LLM Observability in production: monitoring quality, cost and model behavior in 2026
Language models require specific metrics: inference latency, cost per token, response quality and behavioral drift.
Executive summary
Language models require specific metrics: inference latency, cost per token, response quality and behavioral drift.
Last updated: 3/12/2026
Introduction: The AI black box
Deploying a language model in production is just the beginning. Monitoring its behavior, ensuring consistent quality, controlling costs, and detecting behavioral drift are far more complex challenges.
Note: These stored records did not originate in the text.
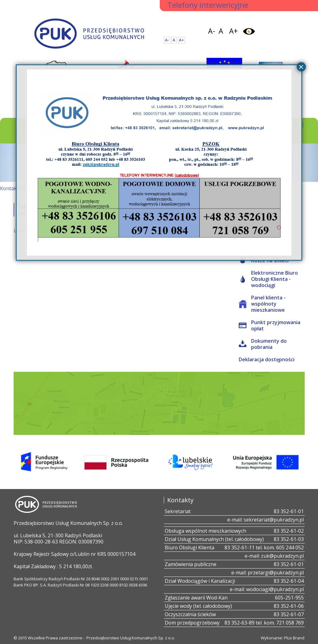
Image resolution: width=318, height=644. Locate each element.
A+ (233, 31)
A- (211, 31)
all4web (279, 228)
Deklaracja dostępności (267, 359)
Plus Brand (294, 638)
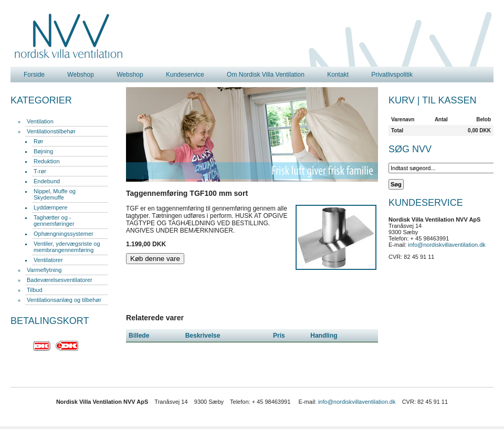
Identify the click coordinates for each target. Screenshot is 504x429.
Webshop (80, 75)
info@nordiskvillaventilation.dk (447, 245)
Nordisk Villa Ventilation (69, 36)
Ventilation (40, 121)
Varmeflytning (44, 270)
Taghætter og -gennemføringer (54, 221)
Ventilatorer (48, 260)
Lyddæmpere (50, 207)
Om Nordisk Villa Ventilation (266, 75)
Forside (34, 75)
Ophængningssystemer (64, 234)
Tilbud (35, 290)
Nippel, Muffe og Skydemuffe (55, 194)
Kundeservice (185, 75)
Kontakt (338, 75)
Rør (38, 141)
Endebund (47, 181)
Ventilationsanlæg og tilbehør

Unlike traditional APIs, LLMs are inherently non-deterministic, and this requires a completely new approach to observability.
In 2026, mature companies don't just "trust" their models — they measure, iterate, and adjust continuously. LLM observability has become its own discipline, with specific metrics, specialized tools, and distinct operational practices.
What to monitor in an LLM system
Three pillars of observability
┌─────────────────────────────────────────────────────────────────────┐
│ LLM OBSERVABILITY │
├─────────────────────────────────────────────────────────────────────┤
│ │
│ ┌──────────────┐ ┌──────────────┐ ┌──────────────┐ │
│ │ QUALITY │ │ COST │ │ BEHAVIOR │ │
│ │ │ │ │ │ │ │
│ │ - Accuracy │ │ - Tokens/s │ │ - Latency │ │
│ │ - Relevance │ │ - Cost/$ │ │ - Tokens │ │
│ │ - Satisfaction│ │ - Throughput │ │ - Errors │ │
│ │ - Utility │ │ - Cache hit │ │ - Failures │ │
│ └──────────────┘ └──────────────┘ └──────────────┘ │
│ │
└─────────────────────────────────────────────────────────────────────┘Quality metrics
1. Relevance and accuracy
typescript// Relevance assessment with LLM-as-a-judge
interface QualityAssessment {
query: string;
response: string;
relevanceScore: number; // 0-1
precisionScore: number; // 0-1
hallucinationScore: number; // 0-1 (lower is better)
}
async function assessQuality(
query: string,
response: string,
context?: string
): Promise<QualityAssessment> {
const assessmentPrompt = `
You are a quality evaluator for LLM responses.
Query: ${query}
Response: ${response}
${context ? `Context: ${context}` : ''}
Evaluate the response on three dimensions:
1. Relevance (0-1): Does the response directly address the query?
2. Accuracy (0-1): Is the information factually correct?
3. Hallucination (0-1): Does the response assert unsupported information?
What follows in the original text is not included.